§ Work task
The required lines are those that contain "button"; pull them out of the data and copy them.

Collected data:
________________
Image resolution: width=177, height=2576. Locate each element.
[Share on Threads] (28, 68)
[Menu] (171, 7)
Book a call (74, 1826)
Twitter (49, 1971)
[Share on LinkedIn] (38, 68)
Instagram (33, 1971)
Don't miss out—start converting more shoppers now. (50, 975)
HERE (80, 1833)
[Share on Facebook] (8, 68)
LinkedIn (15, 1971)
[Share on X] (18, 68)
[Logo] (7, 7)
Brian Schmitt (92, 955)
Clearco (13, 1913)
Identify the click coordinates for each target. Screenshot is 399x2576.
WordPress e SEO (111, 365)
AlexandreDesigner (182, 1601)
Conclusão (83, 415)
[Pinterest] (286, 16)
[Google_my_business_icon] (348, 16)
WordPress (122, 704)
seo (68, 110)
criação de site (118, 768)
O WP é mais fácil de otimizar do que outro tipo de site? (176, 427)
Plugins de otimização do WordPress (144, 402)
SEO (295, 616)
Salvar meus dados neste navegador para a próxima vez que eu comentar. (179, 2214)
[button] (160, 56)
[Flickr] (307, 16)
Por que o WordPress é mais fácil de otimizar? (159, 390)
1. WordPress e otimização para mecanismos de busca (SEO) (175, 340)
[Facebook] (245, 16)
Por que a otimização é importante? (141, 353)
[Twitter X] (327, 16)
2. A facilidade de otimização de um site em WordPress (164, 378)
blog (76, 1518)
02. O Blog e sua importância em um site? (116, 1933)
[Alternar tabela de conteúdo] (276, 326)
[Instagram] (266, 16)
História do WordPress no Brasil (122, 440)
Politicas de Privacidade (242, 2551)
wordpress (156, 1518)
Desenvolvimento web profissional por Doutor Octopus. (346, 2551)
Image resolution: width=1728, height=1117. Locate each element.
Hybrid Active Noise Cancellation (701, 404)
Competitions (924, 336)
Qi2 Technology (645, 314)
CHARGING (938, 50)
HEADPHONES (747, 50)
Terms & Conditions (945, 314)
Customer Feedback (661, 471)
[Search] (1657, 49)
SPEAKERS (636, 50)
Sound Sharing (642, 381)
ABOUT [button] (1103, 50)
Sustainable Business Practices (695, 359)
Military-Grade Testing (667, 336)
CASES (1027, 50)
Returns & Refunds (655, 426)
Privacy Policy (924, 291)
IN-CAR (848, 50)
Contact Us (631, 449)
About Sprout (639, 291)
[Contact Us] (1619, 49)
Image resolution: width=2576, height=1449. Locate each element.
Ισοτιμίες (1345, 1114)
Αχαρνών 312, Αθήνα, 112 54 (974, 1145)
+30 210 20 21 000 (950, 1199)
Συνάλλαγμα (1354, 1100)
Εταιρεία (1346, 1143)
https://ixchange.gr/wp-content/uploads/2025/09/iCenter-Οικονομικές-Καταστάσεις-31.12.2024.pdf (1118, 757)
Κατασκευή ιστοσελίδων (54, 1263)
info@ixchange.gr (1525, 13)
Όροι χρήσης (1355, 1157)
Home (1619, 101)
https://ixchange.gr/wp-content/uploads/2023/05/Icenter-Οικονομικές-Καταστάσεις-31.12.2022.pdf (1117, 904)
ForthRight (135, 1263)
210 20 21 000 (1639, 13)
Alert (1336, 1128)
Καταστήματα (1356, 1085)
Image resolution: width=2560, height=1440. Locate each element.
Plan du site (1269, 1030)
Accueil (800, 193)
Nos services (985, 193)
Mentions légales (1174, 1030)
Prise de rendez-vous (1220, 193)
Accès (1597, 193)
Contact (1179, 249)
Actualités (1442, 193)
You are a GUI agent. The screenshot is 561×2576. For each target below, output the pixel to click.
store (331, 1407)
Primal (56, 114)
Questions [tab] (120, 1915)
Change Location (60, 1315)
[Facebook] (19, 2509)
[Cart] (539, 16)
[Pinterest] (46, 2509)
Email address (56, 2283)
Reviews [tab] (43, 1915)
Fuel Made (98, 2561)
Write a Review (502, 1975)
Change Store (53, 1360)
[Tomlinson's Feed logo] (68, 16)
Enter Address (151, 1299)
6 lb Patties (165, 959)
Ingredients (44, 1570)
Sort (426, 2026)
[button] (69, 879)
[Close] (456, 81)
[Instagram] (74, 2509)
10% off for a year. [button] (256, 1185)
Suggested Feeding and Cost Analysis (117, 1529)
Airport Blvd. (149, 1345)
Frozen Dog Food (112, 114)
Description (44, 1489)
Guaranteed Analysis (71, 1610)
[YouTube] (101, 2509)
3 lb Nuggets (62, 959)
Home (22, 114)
________________
§ Response box
[button] (160, 56)
ABOUT [button] (1103, 50)
[button] (69, 879)
10% off for a year. [button] (256, 1185)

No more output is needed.